== Recorded data
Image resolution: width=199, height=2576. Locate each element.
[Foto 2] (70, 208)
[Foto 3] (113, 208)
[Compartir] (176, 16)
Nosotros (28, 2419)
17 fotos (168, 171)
====
## Exercise prompt:
Take the material above and transcribe all of it exactly.

## Problem solution:
Image resolution: width=199, height=2576. Locate each element.
[Foto 2] (70, 208)
[Foto 3] (113, 208)
[Compartir] (176, 16)
Nosotros (28, 2419)
17 fotos (168, 171)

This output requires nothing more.